Mystery in Swing is an American murder mystery film released in 1940. It was directed by Arthur Dreifuss, based on a script by Arthur Hoerl. (The University of California at Berkeley erroneously states it was directed by Arthur Hoerl.)

Mystery in Swing features music by The Four Toppers and Cee Pee Johnson and his Orchestra and was noted as being the first time a Black orchestra recorded an entire score for a film. It is currently held in the collections of the National Museum of African American History and Culture.

== Plot ==
An unpopular band leader at a nightclub is murdered, and the list of suspects is long.

== Cast ==
- Monte Hawley as Biff Boyd
- Marguerite Whitten as Linda Carroll
- Tommie Moore as Mae Carroll
- Edward Thompson as Captain Hall
- Buck Woods as Buck Bedford
- Jess Lee Brooks as John Carroll
- Josephine Edwards as Maxine Ray
- Sybil Lewis as Cleo Ellis
- Robert Webb (actor) as Prince Ellis
- Alfred Grant as Chet Wallace
- Thomas Southern as Sgt.

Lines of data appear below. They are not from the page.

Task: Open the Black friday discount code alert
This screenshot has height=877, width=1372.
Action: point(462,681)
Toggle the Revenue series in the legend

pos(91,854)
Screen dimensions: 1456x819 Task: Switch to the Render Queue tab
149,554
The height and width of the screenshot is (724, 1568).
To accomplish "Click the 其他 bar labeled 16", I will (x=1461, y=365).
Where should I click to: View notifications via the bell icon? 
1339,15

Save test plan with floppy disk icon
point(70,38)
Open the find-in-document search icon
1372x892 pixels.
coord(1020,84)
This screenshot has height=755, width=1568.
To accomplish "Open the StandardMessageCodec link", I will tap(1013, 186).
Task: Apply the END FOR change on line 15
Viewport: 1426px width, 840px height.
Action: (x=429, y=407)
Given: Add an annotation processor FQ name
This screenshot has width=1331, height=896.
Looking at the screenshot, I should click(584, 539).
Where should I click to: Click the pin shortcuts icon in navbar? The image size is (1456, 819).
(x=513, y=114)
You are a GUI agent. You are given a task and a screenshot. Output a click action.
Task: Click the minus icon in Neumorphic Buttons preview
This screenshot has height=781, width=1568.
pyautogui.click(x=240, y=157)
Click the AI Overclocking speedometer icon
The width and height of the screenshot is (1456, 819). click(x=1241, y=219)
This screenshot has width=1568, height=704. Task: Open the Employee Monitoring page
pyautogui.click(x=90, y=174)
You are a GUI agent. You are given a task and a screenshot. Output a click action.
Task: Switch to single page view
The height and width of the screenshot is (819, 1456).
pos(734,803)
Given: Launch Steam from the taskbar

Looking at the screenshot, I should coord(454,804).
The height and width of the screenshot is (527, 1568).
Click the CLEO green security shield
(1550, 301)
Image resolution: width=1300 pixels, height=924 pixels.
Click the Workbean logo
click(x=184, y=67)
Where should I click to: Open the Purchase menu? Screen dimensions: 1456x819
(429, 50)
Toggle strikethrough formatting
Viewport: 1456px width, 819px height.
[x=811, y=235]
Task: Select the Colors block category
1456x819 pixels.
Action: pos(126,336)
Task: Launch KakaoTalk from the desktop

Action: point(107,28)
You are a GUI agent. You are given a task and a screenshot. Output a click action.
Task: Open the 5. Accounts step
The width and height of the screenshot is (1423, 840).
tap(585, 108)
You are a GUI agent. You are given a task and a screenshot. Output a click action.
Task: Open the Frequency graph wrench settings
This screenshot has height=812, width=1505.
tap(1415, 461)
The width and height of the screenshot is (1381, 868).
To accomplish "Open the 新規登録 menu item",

Phipps
- Halley Harding as Editor Bailey

==Music==
Songs in the movie include "Jump, the water's fine", "Let's go to a party" performed by The Four Toppers, "You can't fool yourself about love", "Beat my blues away", and "Swinging sweet and lightly" performed by Cee Pee Johnson and his Orchestra.

== Reception and legacy ==
A review in Box Office noted, "The cast, largely comprising night-club entertainers, delivers competently and there are a few welcome and well-done musical interludes." Mystery in Swing has been noted for being the first time a Black orchestra recorded an entire score for a film.

The Pittsburgh Courier ran a story on the film as it was in production.